Stored data:
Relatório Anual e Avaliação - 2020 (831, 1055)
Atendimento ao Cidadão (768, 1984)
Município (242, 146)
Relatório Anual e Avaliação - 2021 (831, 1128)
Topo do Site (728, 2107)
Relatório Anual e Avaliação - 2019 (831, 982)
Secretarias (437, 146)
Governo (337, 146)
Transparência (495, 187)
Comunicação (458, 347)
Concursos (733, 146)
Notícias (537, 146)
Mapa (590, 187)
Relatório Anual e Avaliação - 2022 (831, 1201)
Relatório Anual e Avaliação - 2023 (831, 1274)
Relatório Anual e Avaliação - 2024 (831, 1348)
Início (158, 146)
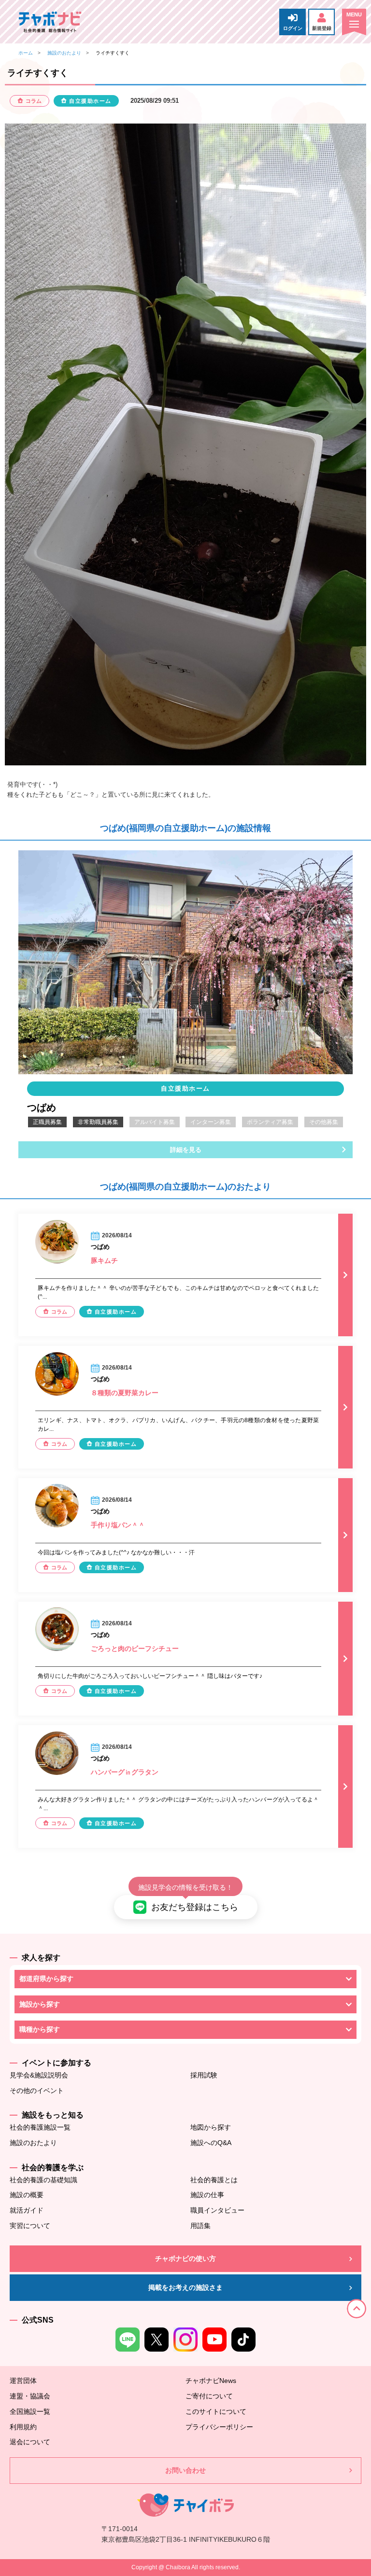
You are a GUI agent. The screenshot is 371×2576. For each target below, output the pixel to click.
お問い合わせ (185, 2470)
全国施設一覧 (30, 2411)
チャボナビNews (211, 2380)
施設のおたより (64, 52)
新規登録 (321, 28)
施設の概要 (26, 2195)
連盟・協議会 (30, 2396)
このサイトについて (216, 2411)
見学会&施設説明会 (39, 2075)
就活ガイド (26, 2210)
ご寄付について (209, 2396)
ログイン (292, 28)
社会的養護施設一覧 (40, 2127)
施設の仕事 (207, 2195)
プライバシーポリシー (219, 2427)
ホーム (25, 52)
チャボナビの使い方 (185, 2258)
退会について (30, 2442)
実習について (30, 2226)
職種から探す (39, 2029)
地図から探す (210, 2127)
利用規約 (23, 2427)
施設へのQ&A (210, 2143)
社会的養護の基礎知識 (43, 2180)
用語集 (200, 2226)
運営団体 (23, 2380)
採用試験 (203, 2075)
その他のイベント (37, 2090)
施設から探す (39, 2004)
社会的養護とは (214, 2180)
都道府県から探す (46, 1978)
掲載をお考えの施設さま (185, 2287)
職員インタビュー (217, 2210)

What you should do: Transcribe exactly, and only, the lines from the one bearing "ホーム (25, 52)" through the last line of the entries, counting both.

Reply:
ホーム (25, 52)
チャボナビの使い方 (185, 2258)
退会について (30, 2442)
実習について (30, 2226)
職種から探す (39, 2029)
地図から探す (210, 2127)
利用規約 (23, 2427)
施設へのQ&A (210, 2143)
社会的養護の基礎知識 (43, 2180)
用語集 (200, 2226)
運営団体 (23, 2380)
採用試験 (203, 2075)
その他のイベント (37, 2090)
施設から探す (39, 2004)
社会的養護とは (214, 2180)
都道府県から探す (46, 1978)
掲載をお考えの施設さま (185, 2287)
職員インタビュー (217, 2210)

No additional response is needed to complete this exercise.